WORLD MUSIC DAY — THAPELO MASITA AT THE MET CLOISTERS

19
Jun/20
Met Cloisters

On World Music Day, MetLiveArts will premiere a concert by South African cellist Thapelo Masita recorded earlier this week in the empty Met Cloisters Unicorn Tapestries Room

Who: Thapelo Masita
What: MetLiveArts digital world premiere
Where: Facebook and YouTube
When: Sunday, June 21, free, 7:30
Why: In celebration of World Music Day, the Met will livestream the world premiere of a performance by South African cello virtuoso Thapelo Masita recorded June 15 at the Met Cloisters, in the Unicorn Tapestries Room. “In times of turmoil, we all choose to focus on that which is most essential in our lives.

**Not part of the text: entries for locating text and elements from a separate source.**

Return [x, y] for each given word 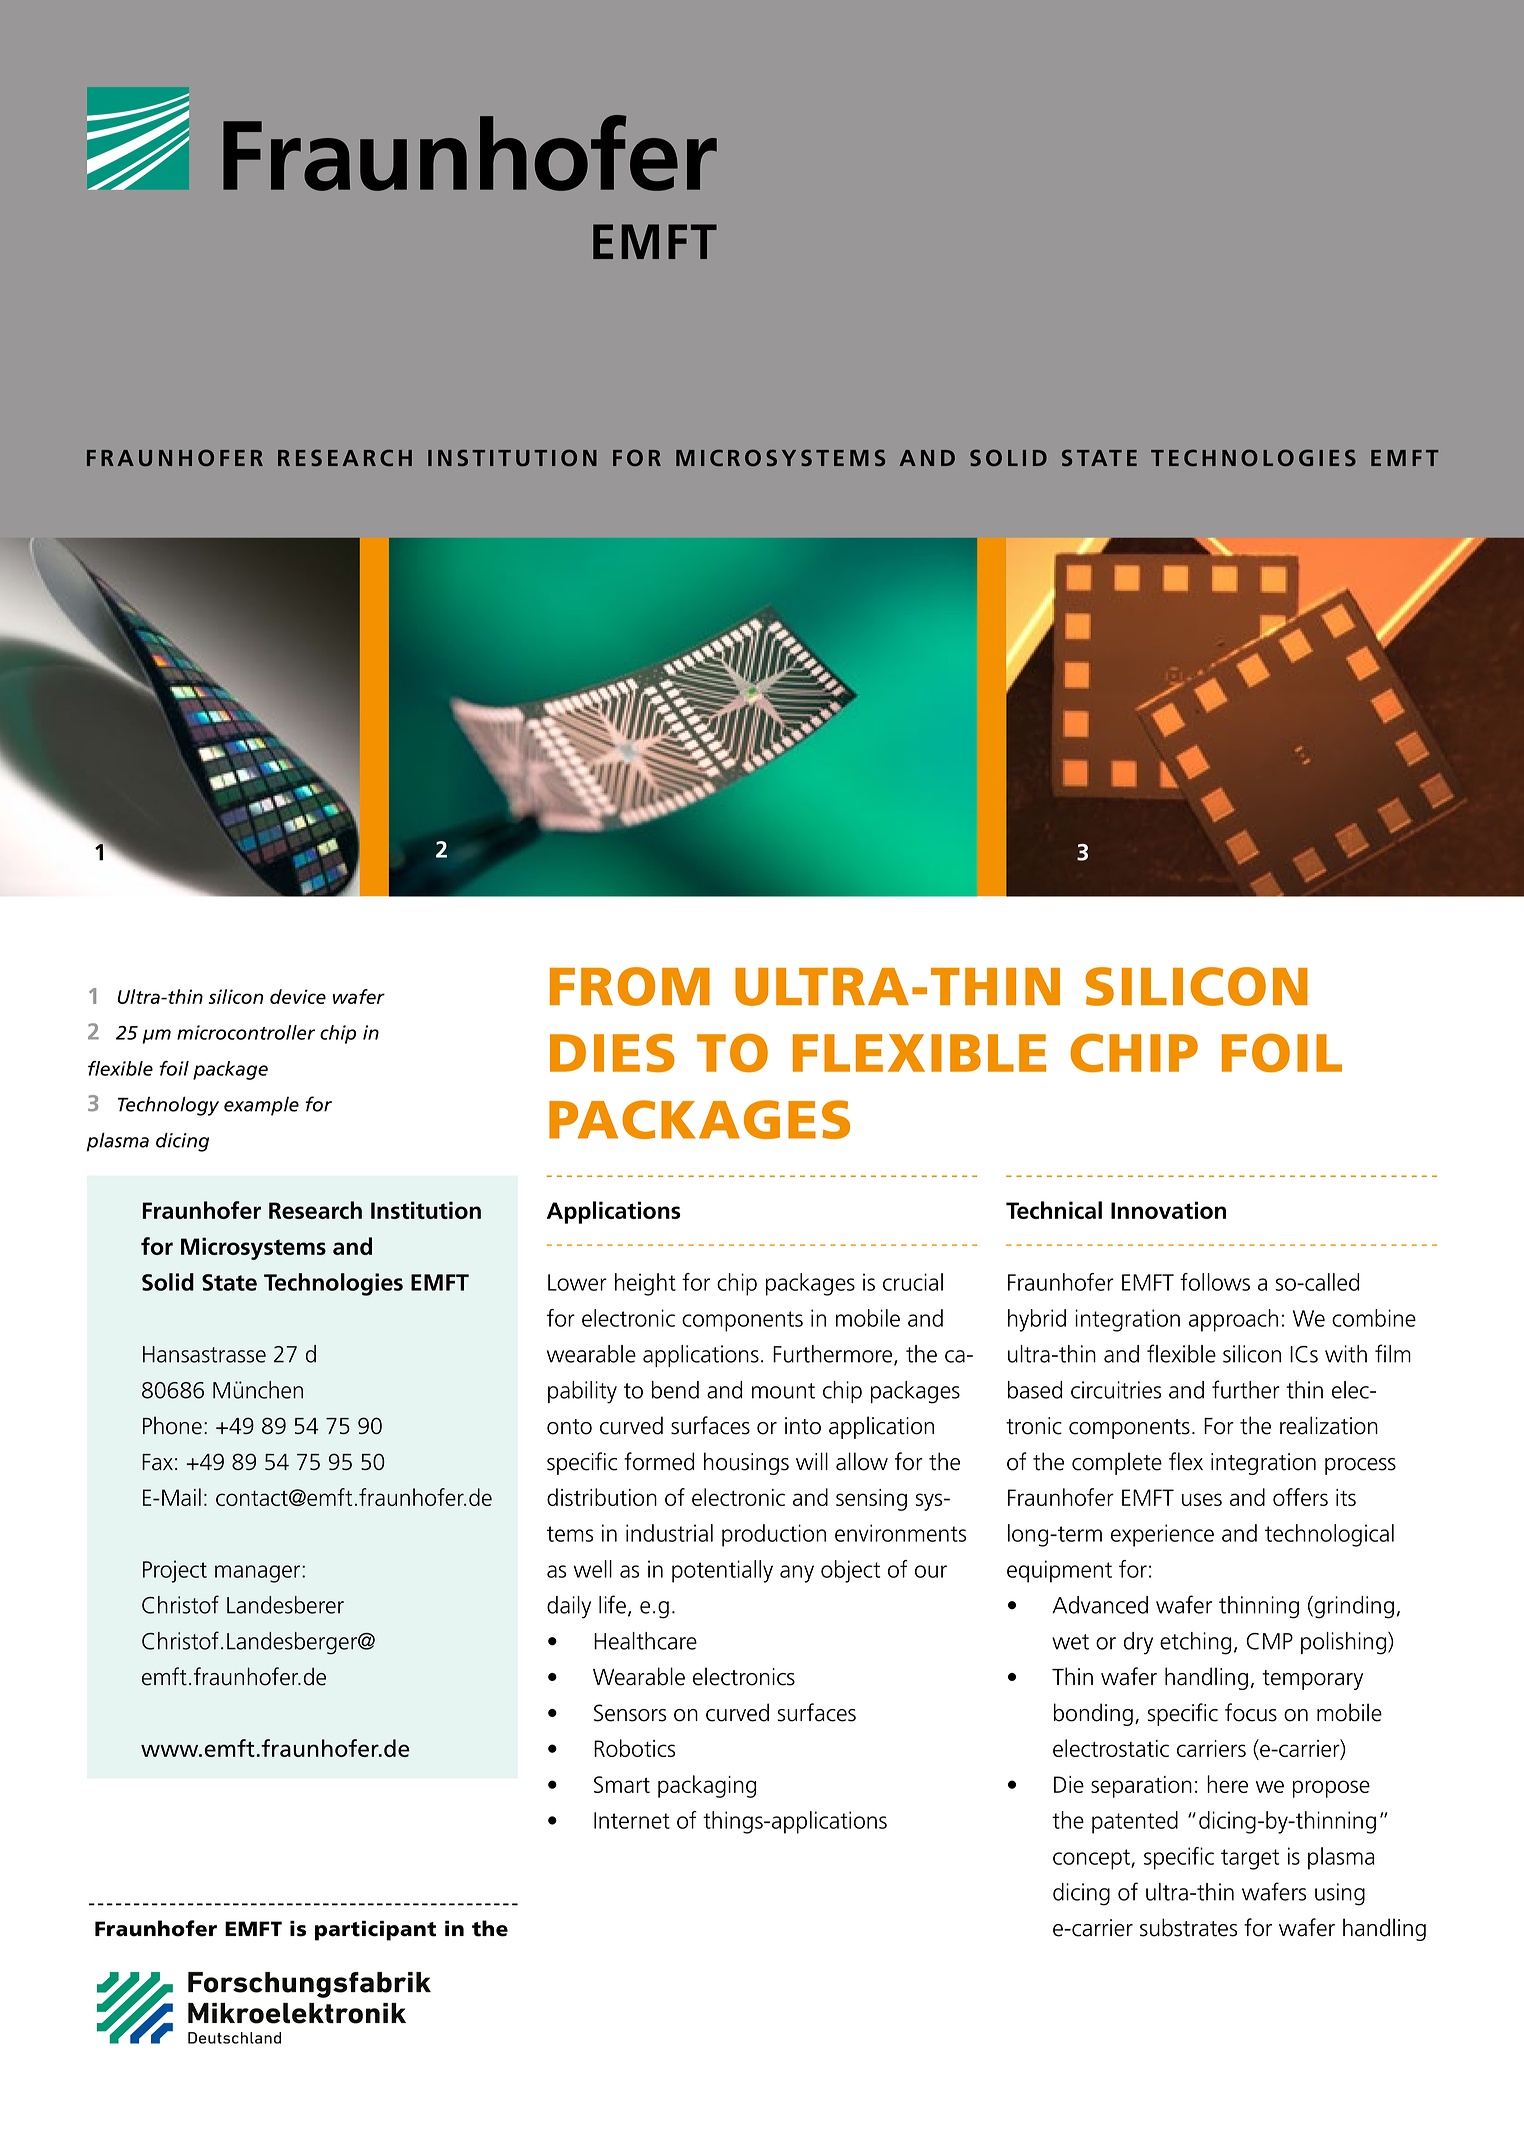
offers [1300, 1497]
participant [375, 1931]
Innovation [1168, 1210]
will [812, 1461]
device [298, 996]
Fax [157, 1462]
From [630, 986]
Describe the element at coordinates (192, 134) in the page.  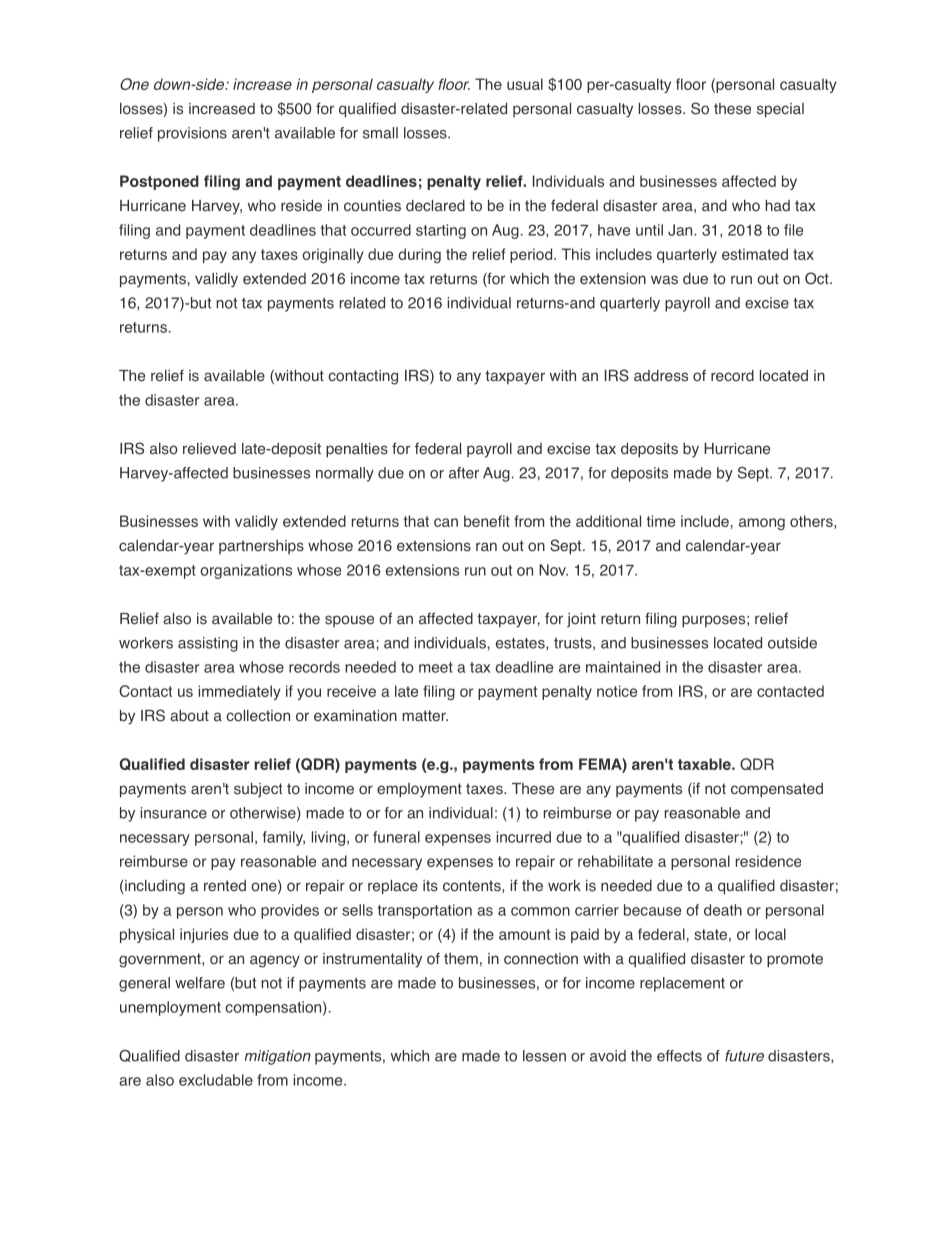
I see `provisions` at that location.
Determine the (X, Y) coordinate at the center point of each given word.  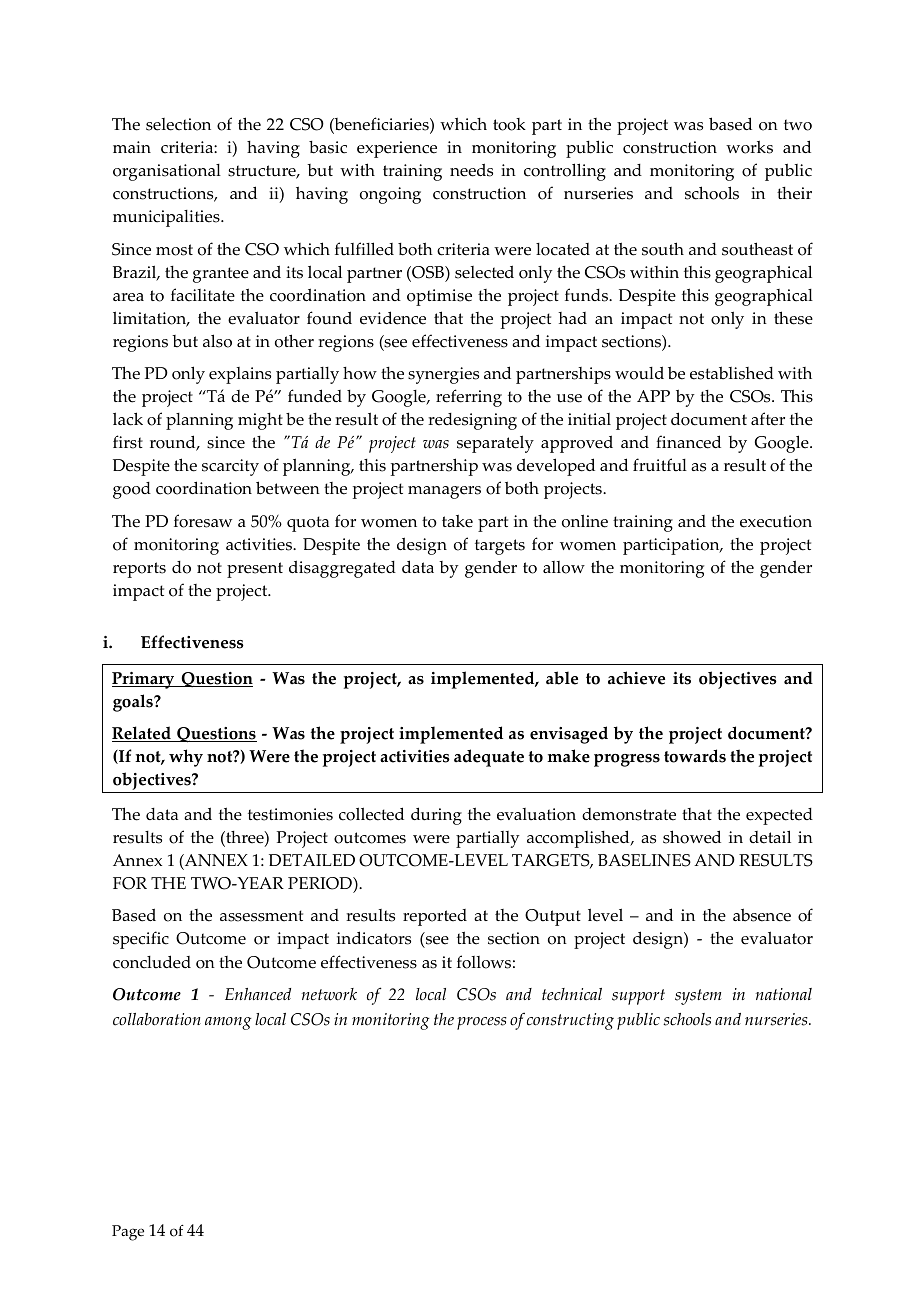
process (482, 1023)
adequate (489, 758)
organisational (167, 172)
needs (471, 170)
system (698, 997)
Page (128, 1233)
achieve (636, 678)
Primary (144, 680)
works (749, 147)
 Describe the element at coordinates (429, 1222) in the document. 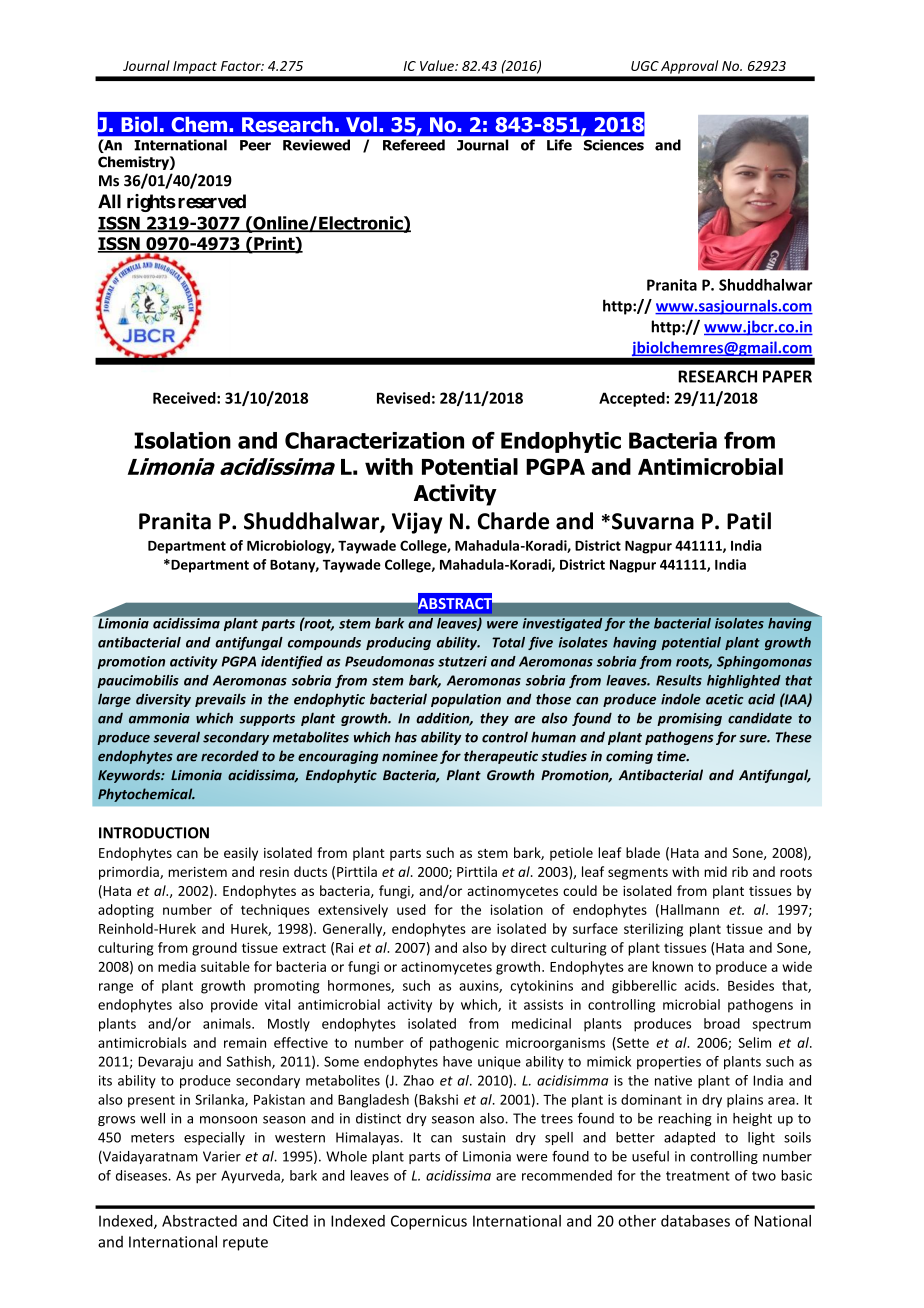

I see `Copernicus` at that location.
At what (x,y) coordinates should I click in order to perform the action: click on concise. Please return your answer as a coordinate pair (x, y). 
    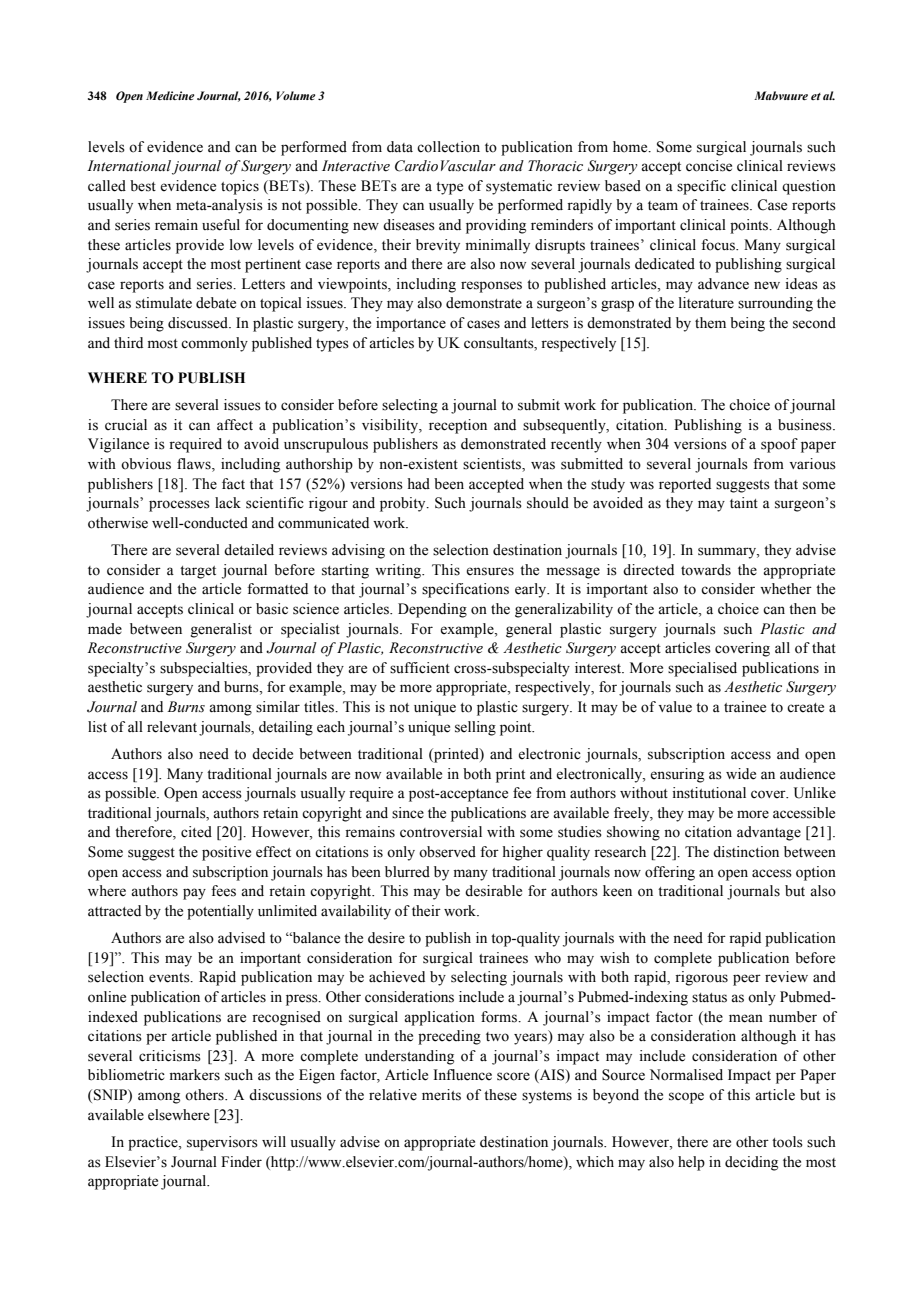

Our species has survived this way for thousands of years. Only once all danger has subsided do we try to heal,” Masita explains on the Met website. “For me, the challenges the world faces today demand that we rethink this process. I believe that it is during this time, while we are in the fiery furnace, that we must transform our thinking so that we might come out better than we were before. The alternative is far too dangerous.” The thirty-minute concert features songs chosen very specifically for these difficult times, amid the coronavirus crisis and national protests decrying police brutality against people of color. Masita adds, “The music you will hear is a meditation on this very idea. A conversation between J. S. Bach, Negro spirituals, South African hymns, and Coleridge-Taylor Perkinson, this program is a metaphor for the kind of transformation we so deeply need. If all this music can work together to create a sound-world full of love, joy, peace, and belonging, then so can we. After all, we wrote it.” Masita will perform “There Is a Balm in Gilead,” Bach’s Solo Cello Suite No. 1 in G Major, BWV 1007 (Prelude, Allemande, Courante, Sarabande, Minuet I/II, Gigue), “Ha Le Mpotsa Tshepo Yaka” (“When Asked Wherein My Hope Lies”), “Amazing Grace,” and the Perpetual Motion section of Perkinson’s Black/Folk Song Suite for Solo Cello (“Lamentations”).